▸ **本文抜粋**:

──────────

個人事業主が知っておくべき従業員の給与の決め方とは?給与設定や注意点、必要な手続きまでわかりやすく解説

  1. 個人事業主にとって「給与の決め方」はなぜ重要か
  2. 個人事業主が従業員の給与を決める際の基本ステップ
    1. 1.業務内容と責任に応じた給与設定
    2. 2.地域・業界の給与相場を調べる
    3. 3.最低賃金の遵守(地域別・業種別)
    4. 4.残業代・手当などを考慮する
    5. 5.事業収益とのバランスを取る
    6. 6.社会保険・労働保険など給与以外のコストも加味
  3. 給与の仕組みと手取り額の考え方
    1. 給与の構成要素(総支給額の内訳)
    2. 控除項目と手取り額のシミュレーション
    3. 給与計算の実務とミスを防ぐ方法
  4. ケース別:給与設定の具体例と試算
    1. ケース① アルバイト(時給制)の給与設定
    2. ケース② 正社員(月給制)の給与設定
  5. 従業員給与に関する法律知識と注意点
    1. 労働基準法の「賃金支払いの5原則」
    2. 残業・休日出勤・深夜労働の割増賃金
    3. 最低賃金の定期的なチェック
    4. 年次有給休暇の発生と給与支払い義務
    5. 違法な給与控除(天引き)を防ぐ
  6. 初めて従業員を雇う際に必要な手続き一覧
    1. 1.労働条件通知書・雇用契約書の作成
    2. 2.法定帳簿の整備(四帳簿)
    3. 3.税務署・役所への届出
    4. 4.労働保険・社会保険の加入手続き
  7. 業種別の給与制度の考え方
    1. 美容業の場合(歩合制・固定給の併用)
    2. 飲食・小売業の場合(時給制メイン)
    3. 専門業務・事務職の場合(月給制+手当)

「事業拡大のために人を雇いたい。でも、従業員に支払う給与って、一体どうやって決めたらいいんだろう?」

個人事業主が事業を成長させていくと、従業員の雇用という壁に直面します。一人では手が回らない事態を避けつつ更なる事業成長を図るためには、より信頼できるパートナーを雇用したいものです。

この記事では個人事業主が従業員の給与を決める上での基本情報や、給与設定の仕組みを紹介します。初めて従業員を雇用する際に必要な一連の手続きまでを網羅的に解説するのでぜひご覧ください。

──────────

▸ **参照データ**:
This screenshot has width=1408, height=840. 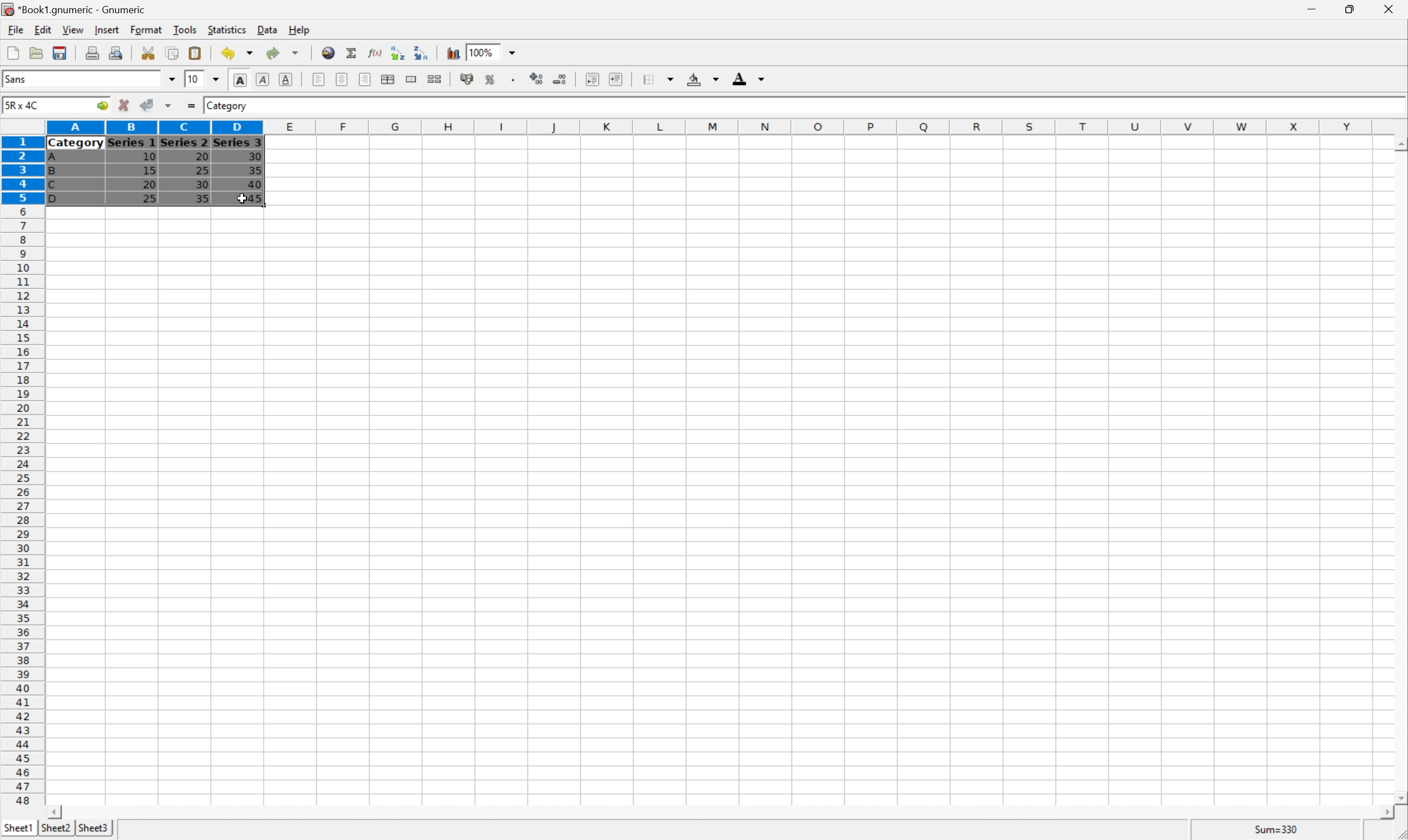 I want to click on File, so click(x=16, y=29).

──────────

▸ **課題の指示**:
- 1) 本文抜粋のうち、「3. 3.税務署・役所への届出」を含む箇所から始まり「トナーを雇用したいものです。」で終わる部分を、一字一句変えずに抜き出してください。
- 2) 本文抜粋の目次では、美容業の給与制度としてどのような組み合わせが挙げられていますか。
上記のデータは本文抜粋の内容とは関係ありません。

▸ **解答**:
- 1)
3. 3.税務署・役所への届出
    4. 4.労働保険・社会保険の加入手続き
  7. 業種別の給与制度の考え方
    1. 美容業の場合(歩合制・固定給の併用)
    2. 飲食・小売業の場合(時給制メイン)
    3. 専門業務・事務職の場合(月給制+手当)

「事業拡大のために人を雇いたい。でも、従業員に支払う給与って、一体どうやって決めたらいいんだろう?」

個人事業主が事業を成長させていくと、従業員の雇用という壁に直面します。一人では手が回らない事態を避けつつ更なる事業成長を図るためには、より信頼できるパートナーを雇用したいものです。

- 2) 歩合制と固定給の併用です。